- Required work
Repeat the entries that follow from start to finish, keeping every character.

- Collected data
+ + + +
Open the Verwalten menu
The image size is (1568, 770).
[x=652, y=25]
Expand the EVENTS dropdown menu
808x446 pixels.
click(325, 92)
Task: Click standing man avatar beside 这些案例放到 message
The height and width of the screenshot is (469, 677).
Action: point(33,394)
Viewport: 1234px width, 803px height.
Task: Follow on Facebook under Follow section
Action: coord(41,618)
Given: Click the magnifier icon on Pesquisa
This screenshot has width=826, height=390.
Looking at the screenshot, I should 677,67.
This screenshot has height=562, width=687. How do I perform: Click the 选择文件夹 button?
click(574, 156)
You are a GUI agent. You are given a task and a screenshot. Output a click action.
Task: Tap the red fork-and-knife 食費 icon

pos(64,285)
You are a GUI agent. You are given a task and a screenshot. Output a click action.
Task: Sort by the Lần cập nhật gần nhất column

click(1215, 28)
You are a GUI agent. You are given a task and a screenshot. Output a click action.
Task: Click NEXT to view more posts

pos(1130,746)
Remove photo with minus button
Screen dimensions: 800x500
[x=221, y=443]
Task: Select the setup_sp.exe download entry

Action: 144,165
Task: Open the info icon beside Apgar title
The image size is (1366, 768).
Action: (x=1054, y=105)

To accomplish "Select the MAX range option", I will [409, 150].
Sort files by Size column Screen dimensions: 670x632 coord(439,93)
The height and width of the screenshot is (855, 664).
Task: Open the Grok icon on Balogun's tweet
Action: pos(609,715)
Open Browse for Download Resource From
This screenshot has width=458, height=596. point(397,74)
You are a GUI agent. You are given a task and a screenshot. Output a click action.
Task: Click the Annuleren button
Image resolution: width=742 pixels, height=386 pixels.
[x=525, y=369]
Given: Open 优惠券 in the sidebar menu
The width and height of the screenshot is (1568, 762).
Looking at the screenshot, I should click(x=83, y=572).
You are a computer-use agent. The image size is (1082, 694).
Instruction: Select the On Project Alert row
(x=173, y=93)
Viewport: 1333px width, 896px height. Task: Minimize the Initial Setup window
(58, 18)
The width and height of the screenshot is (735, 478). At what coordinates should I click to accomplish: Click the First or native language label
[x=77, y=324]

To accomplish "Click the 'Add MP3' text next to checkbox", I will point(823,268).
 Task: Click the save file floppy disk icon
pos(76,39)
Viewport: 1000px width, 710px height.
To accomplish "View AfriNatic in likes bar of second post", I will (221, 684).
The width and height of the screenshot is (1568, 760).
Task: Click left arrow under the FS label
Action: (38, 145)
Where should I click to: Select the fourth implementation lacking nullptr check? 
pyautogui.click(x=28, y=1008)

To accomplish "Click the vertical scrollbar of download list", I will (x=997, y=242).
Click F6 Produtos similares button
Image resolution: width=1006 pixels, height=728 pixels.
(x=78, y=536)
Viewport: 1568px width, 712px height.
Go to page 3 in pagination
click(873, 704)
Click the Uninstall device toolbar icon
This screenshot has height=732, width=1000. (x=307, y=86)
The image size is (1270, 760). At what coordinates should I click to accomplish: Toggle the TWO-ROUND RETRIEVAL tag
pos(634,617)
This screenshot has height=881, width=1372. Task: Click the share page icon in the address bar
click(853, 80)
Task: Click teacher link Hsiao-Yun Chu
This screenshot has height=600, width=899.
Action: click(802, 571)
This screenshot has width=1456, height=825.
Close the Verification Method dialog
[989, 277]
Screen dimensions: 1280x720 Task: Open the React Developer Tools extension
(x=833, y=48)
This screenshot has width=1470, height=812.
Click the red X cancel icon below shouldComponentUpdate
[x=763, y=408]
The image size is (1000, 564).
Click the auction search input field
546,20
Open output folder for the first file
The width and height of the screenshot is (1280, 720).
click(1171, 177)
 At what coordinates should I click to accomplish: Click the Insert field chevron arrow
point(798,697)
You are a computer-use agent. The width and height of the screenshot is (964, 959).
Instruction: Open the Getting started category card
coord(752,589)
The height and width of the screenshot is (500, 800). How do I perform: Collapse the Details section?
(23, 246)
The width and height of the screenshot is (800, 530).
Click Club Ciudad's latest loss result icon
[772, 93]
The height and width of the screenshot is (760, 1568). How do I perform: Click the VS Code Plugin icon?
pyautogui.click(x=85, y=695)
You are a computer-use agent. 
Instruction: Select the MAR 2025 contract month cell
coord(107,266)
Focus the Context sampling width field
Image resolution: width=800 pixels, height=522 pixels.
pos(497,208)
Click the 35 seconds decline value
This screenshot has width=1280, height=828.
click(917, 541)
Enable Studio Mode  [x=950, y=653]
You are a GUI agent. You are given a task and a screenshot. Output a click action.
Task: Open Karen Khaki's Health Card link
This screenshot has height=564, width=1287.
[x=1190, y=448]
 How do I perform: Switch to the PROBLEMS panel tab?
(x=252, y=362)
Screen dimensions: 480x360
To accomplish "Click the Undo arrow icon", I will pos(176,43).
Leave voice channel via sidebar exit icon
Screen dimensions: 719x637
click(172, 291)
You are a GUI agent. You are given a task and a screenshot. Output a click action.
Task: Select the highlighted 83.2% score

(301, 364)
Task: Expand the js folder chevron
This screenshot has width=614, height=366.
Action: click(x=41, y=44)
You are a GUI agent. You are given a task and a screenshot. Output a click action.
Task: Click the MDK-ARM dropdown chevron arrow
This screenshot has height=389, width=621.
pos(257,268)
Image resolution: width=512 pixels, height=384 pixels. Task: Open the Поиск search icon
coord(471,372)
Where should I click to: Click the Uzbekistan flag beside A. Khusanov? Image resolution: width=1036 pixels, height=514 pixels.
+ + + +
- Solution
Open the Verwalten menu
The image size is (1568, 770).
[x=652, y=25]
Expand the EVENTS dropdown menu
808x446 pixels.
click(325, 92)
Task: Click standing man avatar beside 这些案例放到 message
The height and width of the screenshot is (469, 677).
Action: point(33,394)
Viewport: 1234px width, 803px height.
Task: Follow on Facebook under Follow section
Action: coord(41,618)
Given: Click the magnifier icon on Pesquisa
This screenshot has width=826, height=390.
Looking at the screenshot, I should 677,67.
This screenshot has height=562, width=687. How do I perform: Click the 选择文件夹 button?
click(574, 156)
You are a GUI agent. You are given a task and a screenshot. Output a click action.
Task: Tap the red fork-and-knife 食費 icon

pos(64,285)
You are a GUI agent. You are given a task and a screenshot. Output a click action.
Task: Sort by the Lần cập nhật gần nhất column

click(1215, 28)
You are a GUI agent. You are given a task and a screenshot. Output a click action.
Task: Click NEXT to view more posts

pos(1130,746)
Remove photo with minus button
Screen dimensions: 800x500
[x=221, y=443]
Task: Select the setup_sp.exe download entry

Action: 144,165
Task: Open the info icon beside Apgar title
The image size is (1366, 768).
Action: (x=1054, y=105)

To accomplish "Select the MAX range option", I will [409, 150].
Sort files by Size column Screen dimensions: 670x632 coord(439,93)
The height and width of the screenshot is (855, 664).
Task: Open the Grok icon on Balogun's tweet
Action: pos(609,715)
Open Browse for Download Resource From
This screenshot has width=458, height=596. point(397,74)
You are a GUI agent. You are given a task and a screenshot. Output a click action.
Task: Click the Annuleren button
Image resolution: width=742 pixels, height=386 pixels.
[x=525, y=369]
Given: Open 优惠券 in the sidebar menu
The width and height of the screenshot is (1568, 762).
Looking at the screenshot, I should click(x=83, y=572).
You are a computer-use agent. The image size is (1082, 694).
Instruction: Select the On Project Alert row
(x=173, y=93)
Viewport: 1333px width, 896px height. Task: Minimize the Initial Setup window
(58, 18)
The width and height of the screenshot is (735, 478). At what coordinates should I click to accomplish: Click the First or native language label
[x=77, y=324]

To accomplish "Click the 'Add MP3' text next to checkbox", I will point(823,268).
 Task: Click the save file floppy disk icon
pos(76,39)
Viewport: 1000px width, 710px height.
To accomplish "View AfriNatic in likes bar of second post", I will (221, 684).
The width and height of the screenshot is (1568, 760).
Task: Click left arrow under the FS label
Action: (38, 145)
Where should I click to: Select the fourth implementation lacking nullptr check? 
pyautogui.click(x=28, y=1008)

To accomplish "Click the vertical scrollbar of download list", I will (x=997, y=242).
Click F6 Produtos similares button
Image resolution: width=1006 pixels, height=728 pixels.
(x=78, y=536)
Viewport: 1568px width, 712px height.
Go to page 3 in pagination
click(873, 704)
Click the Uninstall device toolbar icon
This screenshot has height=732, width=1000. (x=307, y=86)
The image size is (1270, 760). At what coordinates should I click to accomplish: Toggle the TWO-ROUND RETRIEVAL tag
pos(634,617)
This screenshot has height=881, width=1372. Task: Click the share page icon in the address bar
click(853, 80)
Task: Click teacher link Hsiao-Yun Chu
This screenshot has height=600, width=899.
Action: click(802, 571)
This screenshot has width=1456, height=825.
Close the Verification Method dialog
[989, 277]
Screen dimensions: 1280x720 Task: Open the React Developer Tools extension
(x=833, y=48)
This screenshot has width=1470, height=812.
Click the red X cancel icon below shouldComponentUpdate
[x=763, y=408]
The image size is (1000, 564).
Click the auction search input field
546,20
Open output folder for the first file
The width and height of the screenshot is (1280, 720).
click(1171, 177)
 At what coordinates should I click to accomplish: Click the Insert field chevron arrow
point(798,697)
You are a computer-use agent. The width and height of the screenshot is (964, 959).
Instruction: Open the Getting started category card
coord(752,589)
The height and width of the screenshot is (500, 800). How do I perform: Collapse the Details section?
(23, 246)
The width and height of the screenshot is (800, 530).
Click Club Ciudad's latest loss result icon
[772, 93]
The height and width of the screenshot is (760, 1568). How do I perform: Click the VS Code Plugin icon?
pyautogui.click(x=85, y=695)
You are a computer-use agent. 
Instruction: Select the MAR 2025 contract month cell
coord(107,266)
Focus the Context sampling width field
Image resolution: width=800 pixels, height=522 pixels.
pos(497,208)
Click the 35 seconds decline value
This screenshot has width=1280, height=828.
click(917, 541)
Enable Studio Mode  [x=950, y=653]
You are a GUI agent. You are given a task and a screenshot. Output a click action.
Task: Open Karen Khaki's Health Card link
This screenshot has height=564, width=1287.
[x=1190, y=448]
 How do I perform: Switch to the PROBLEMS panel tab?
(x=252, y=362)
Screen dimensions: 480x360
To accomplish "Click the Undo arrow icon", I will pos(176,43).
Leave voice channel via sidebar exit icon
Screen dimensions: 719x637
click(172, 291)
You are a GUI agent. You are given a task and a screenshot. Output a click action.
Task: Select the highlighted 83.2% score

(301, 364)
Task: Expand the js folder chevron
This screenshot has width=614, height=366.
Action: click(x=41, y=44)
You are a GUI agent. You are given a task and a screenshot. Output a click action.
Task: Click the MDK-ARM dropdown chevron arrow
This screenshot has height=389, width=621.
pos(257,268)
Image resolution: width=512 pixels, height=384 pixels. Task: Open the Поиск search icon
coord(471,372)
Where should I click to: Click the Uzbekistan flag beside A. Khusanov? Image resolution: width=1036 pixels, height=514 pixels.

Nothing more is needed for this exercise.